We all know the Martini. But how many of us can say we’ve sipped its lesser-known cousin, the Gibson? The distinction is that the Gibson comes garnished with a pickled onion; at the eponymous bar, that pickled onion happens to be housemade (and the drink comes served in a condensation-beaded silver cocktail glass).
It may look distinctive, but visually this is one of the Gibson’s most subdued serves. Each cocktail on the bar’s 48-strong menu comes in its own bespoke glassware, many with attention-getting garnishes or nibbles on the side. It won’t be an unfamiliar gesture to those who’ve been to Nightjar; the Gibson is the new spot from its former head bartender Marian Beke, after all. But where Nightjar is a moody, jazz-soundtracked basement den, this is a convivial corner bar, a neighbourhood spot where the drinks just happen to be ambitiously theatrical.
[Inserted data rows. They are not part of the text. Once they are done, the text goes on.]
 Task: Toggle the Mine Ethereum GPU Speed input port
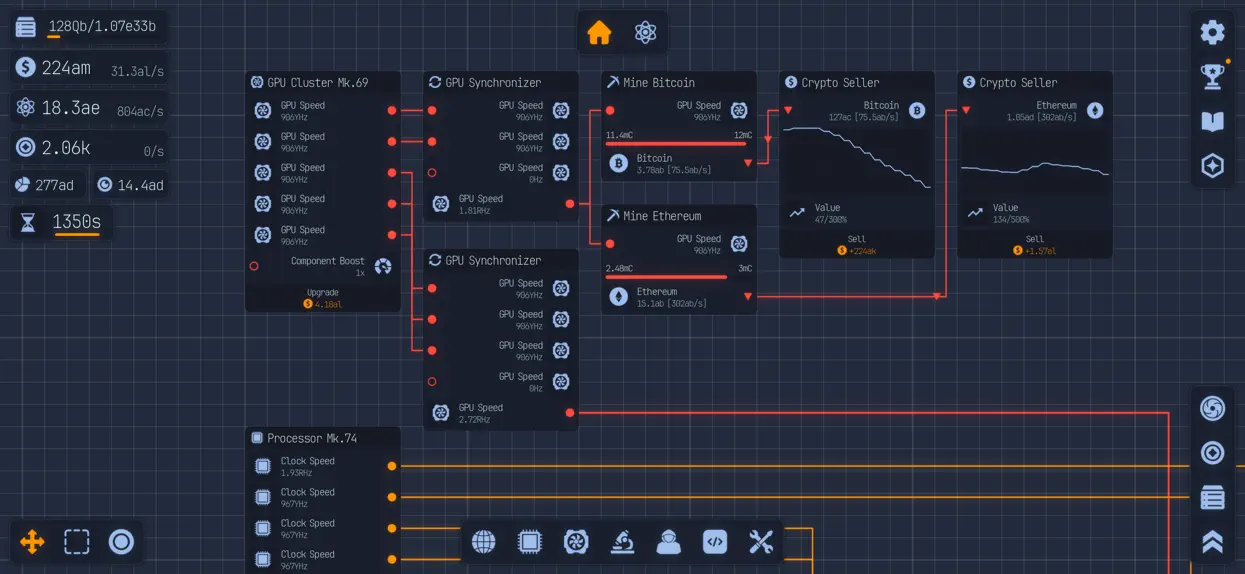click(610, 244)
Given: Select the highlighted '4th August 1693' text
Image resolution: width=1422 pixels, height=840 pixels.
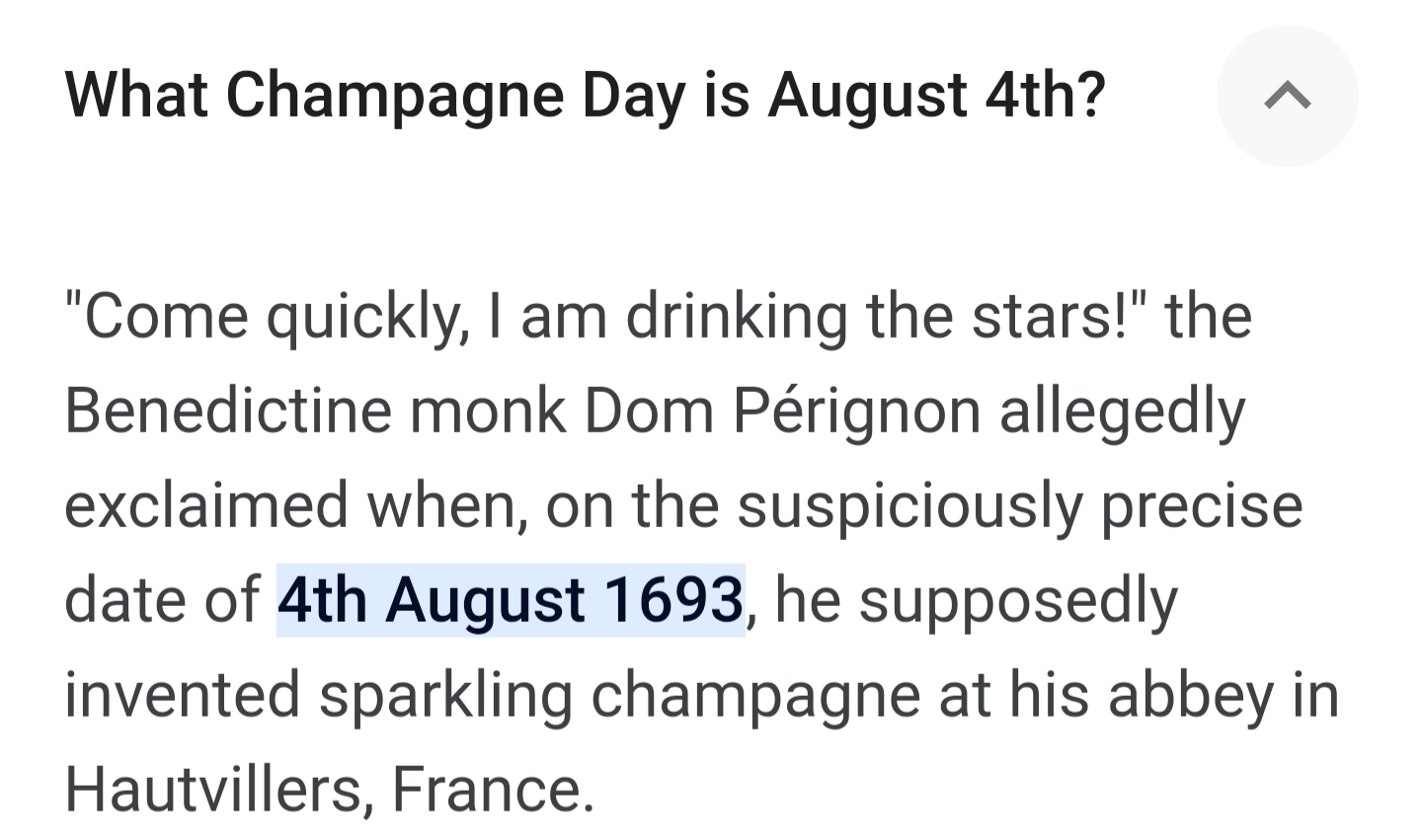Looking at the screenshot, I should [510, 600].
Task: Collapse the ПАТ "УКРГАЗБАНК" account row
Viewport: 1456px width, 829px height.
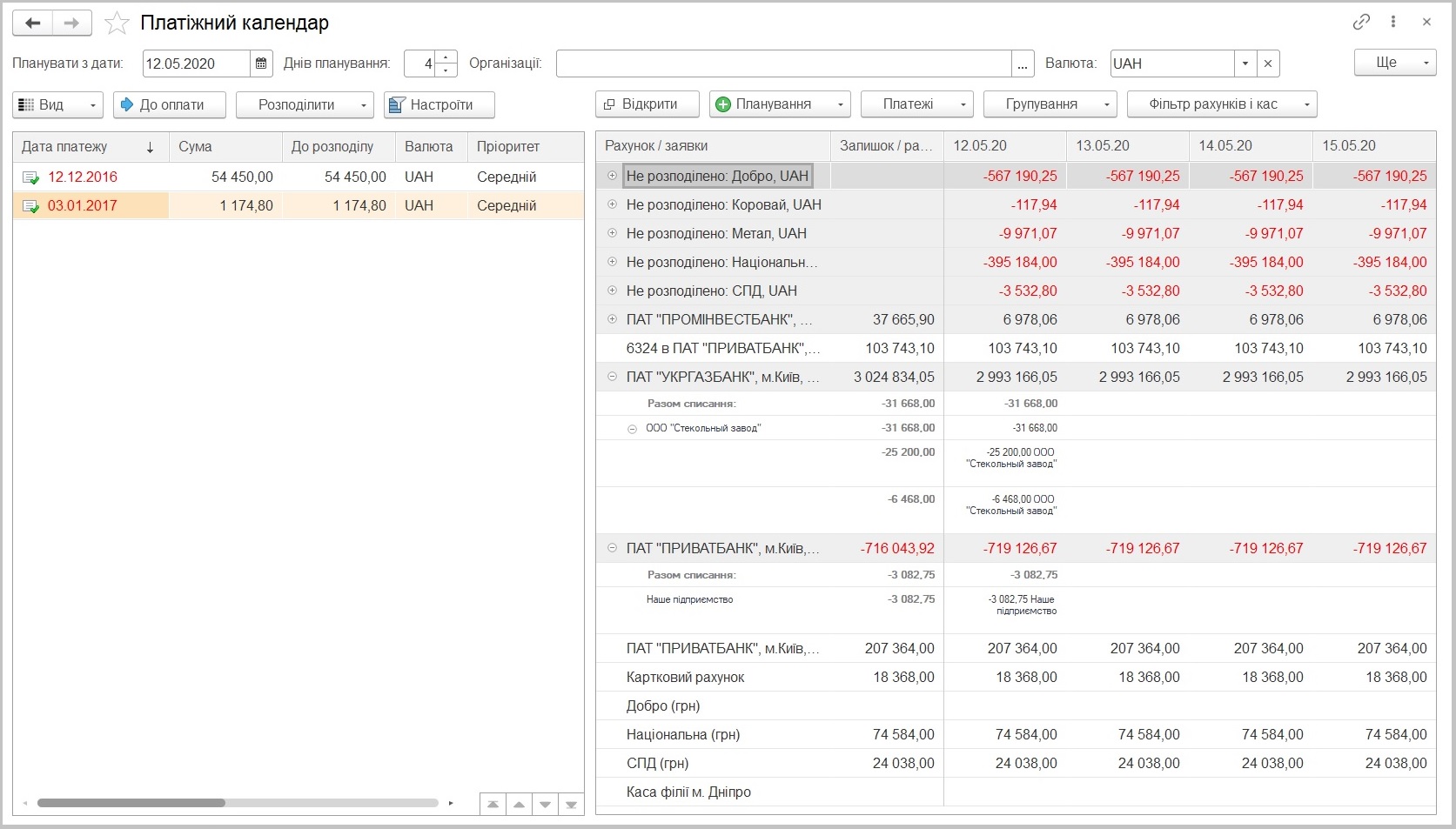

And most of them work brilliantly: the Nether Say Nether brims with cocoa nuttiness and comes topped with a stroopwafel; the Jekyll & Hive is a sultry mix of ingredients as diverse as caramelised barley candy and bee wax-infused bourbon. It also comes served in a glass smoking pipe. But if you prefer your classics, well, classic, that Gibson is an ideal place to start.